The same goes for the personal side, where 95% of our photos are in Flickr, and all of my MP3s are backed up to MP3Tunes.com. Personal email is on Gmail, too.
I’d like to claim responsibility for this distributed strategy, but it’s totally accidental. The only thing I really worry about is historical data from before, say, 2005. We’ve got an external hard drive for that, but I will eventually back it up to a remote location as well.
It’s a bit ironic that I write this post on the day that our online storage client comes out of the private beta closet.
An important part of any backup plan is being able to quickly and easily restore data. You’ve got to be sure that it works! Any thoughts on that?
Last year I had the hard drive on my MacBook die. I’d made a hard drive clone recently, and after replacing it with another, the only things missing from the clone were about 10 photos, which I re-downloaded from Flickr. Stuff like email was all online, so I was back working in a few minutes.
Now I have Apple’s Time Machine backing up wirelessly to a drive in my closet from our laptops, but I do have a lot of large audio and video files that aren’t regularly backed up offsite, which makes me nervous. I used to take CDs or DVDs to the office regularly, and swap external drives between there and home, but being on medical leave has kept that from happening. I have to sort that out soon.
It’s amazing how things have quickly evolved beyond remote backup, to remote file creation, editing and storage.
db – i too endeavor to live a distributed life… not tied to any machine with all my data on the cloud. finance, admin, etc i’ve done a good job with.
that being said i’ve got a TB of photographic data i don’t know what to do with!
Hi Darren,
You’ve covered stage one of data loss, which is dealing with life catastrophes (viruses, disk crashes, coffee spills, burlary, fire, loss of PC).
Stage two is where is my stuff and whats a copy and whats an original.
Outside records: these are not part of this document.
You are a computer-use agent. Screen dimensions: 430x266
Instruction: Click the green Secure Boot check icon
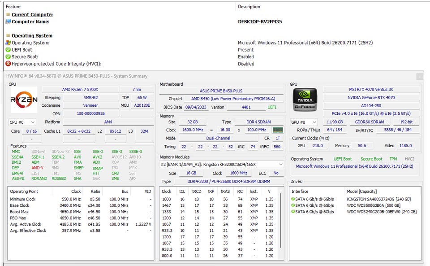point(8,57)

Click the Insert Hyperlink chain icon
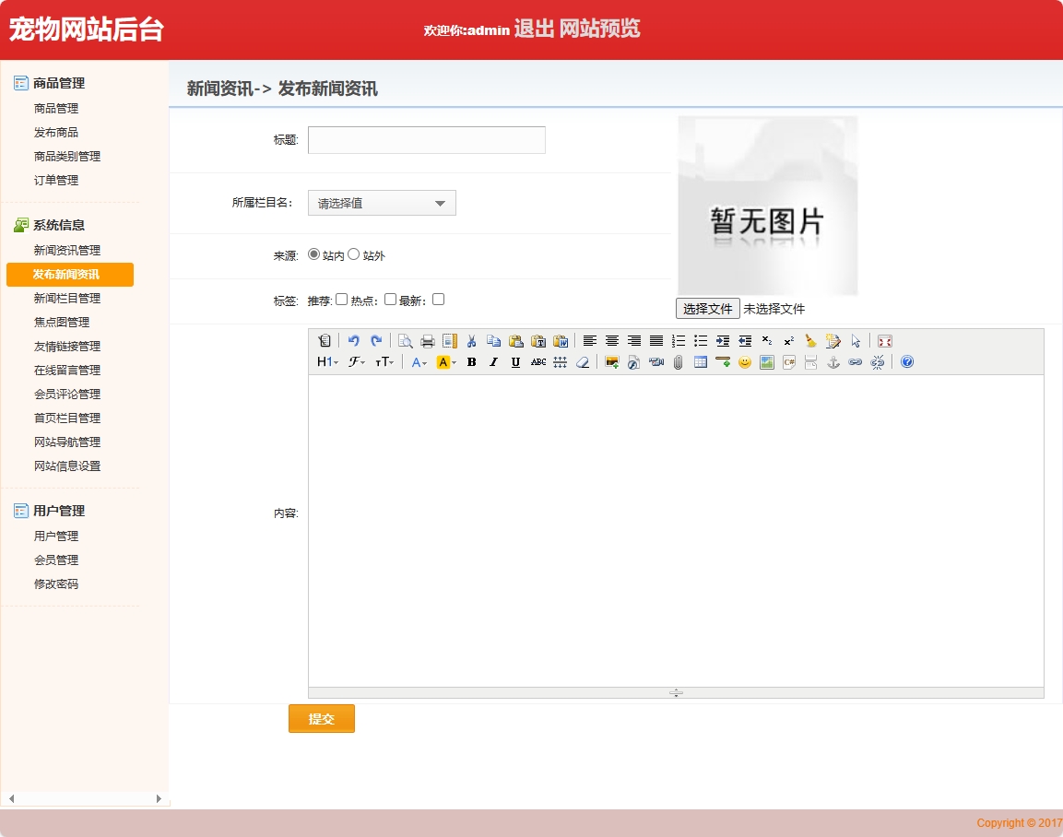pos(855,361)
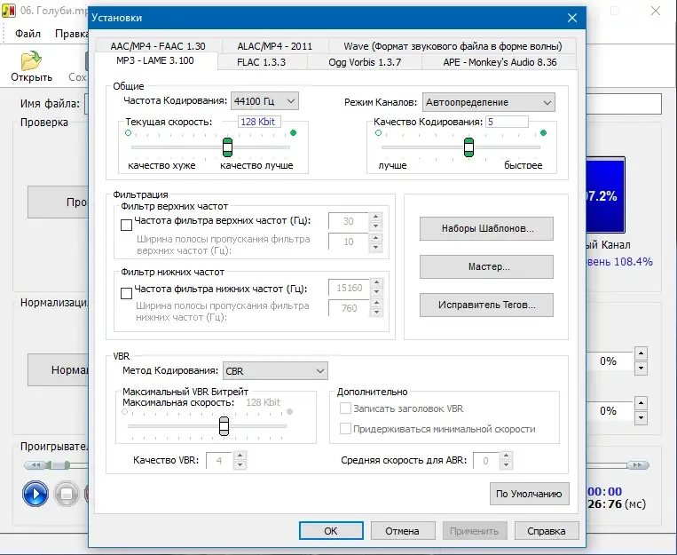Image resolution: width=677 pixels, height=555 pixels.
Task: Click the Наборы Шаблонов button
Action: pos(486,228)
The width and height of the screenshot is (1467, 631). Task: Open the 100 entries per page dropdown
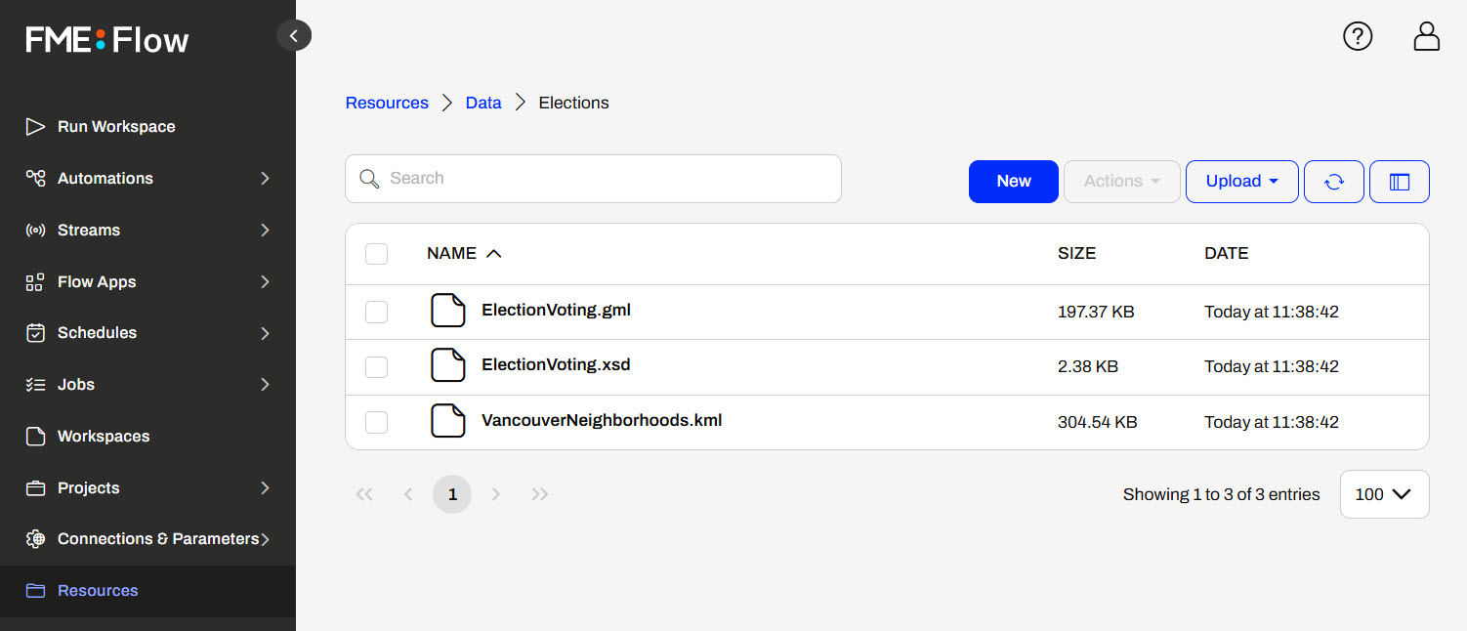click(1384, 494)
Stage three is where is that X. Where X is a piece of content I used to have on service W and then I moved to service Z.
PutPlace is dealing with life loss now, but we want to deal with the other problems as well.
Mack: I’m not sure that, in my scenario, restoring my data is vital. I just need to be able find copies of the stuff I need today. And then I’ll just look in the usual buckets–Gmail, Google Docs, Mp3Tunes, Flickr, etc. Because my originals are distributed, I can’t imagine requiring a wholesale restoration of them.
Joe: Personally, I don’t really care about originals vs. copies. Why? Because if they’re copies, what’s the difference? I do care about document versioning, but Google Docs usually handles this.